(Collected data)
○ ○ ○ ○ ○ ○ ○

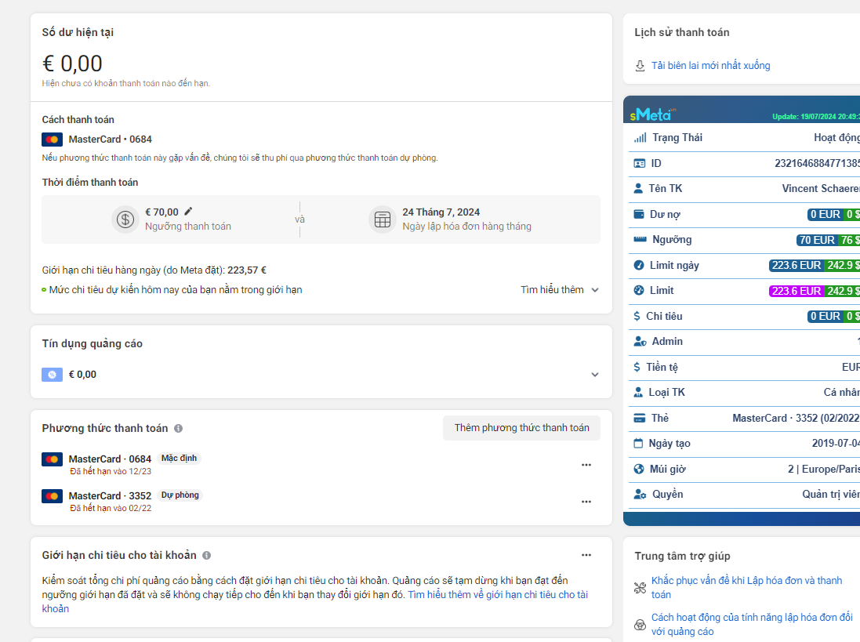This screenshot has height=642, width=860.
Task: Click the MasterCard logo under Cách thanh toán
Action: point(53,140)
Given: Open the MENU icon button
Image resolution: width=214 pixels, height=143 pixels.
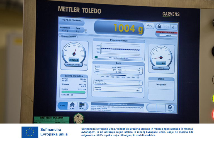Looking at the screenshot, I should point(82,106).
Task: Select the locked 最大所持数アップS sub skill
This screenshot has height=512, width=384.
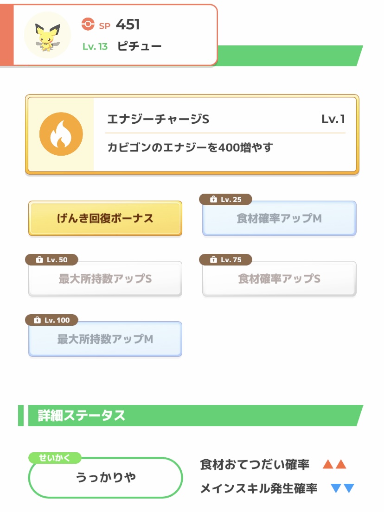Action: (x=105, y=278)
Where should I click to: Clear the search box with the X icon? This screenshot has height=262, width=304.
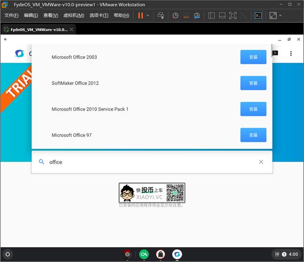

○ ○ ○ ○ ○ ○ ○

**ASSIGNMENT**. Give again, exactly as written, the lines from the one with "Task: Select the locked 最大所持数アップS sub skill" through the last line of the entries above, but skip the pictures.

**EXPECTED ANSWER**.
Task: Select the locked 最大所持数アップS sub skill
This screenshot has height=512, width=384.
Action: (x=105, y=278)
Where should I click to: Clear the search box with the X icon? This screenshot has height=262, width=304.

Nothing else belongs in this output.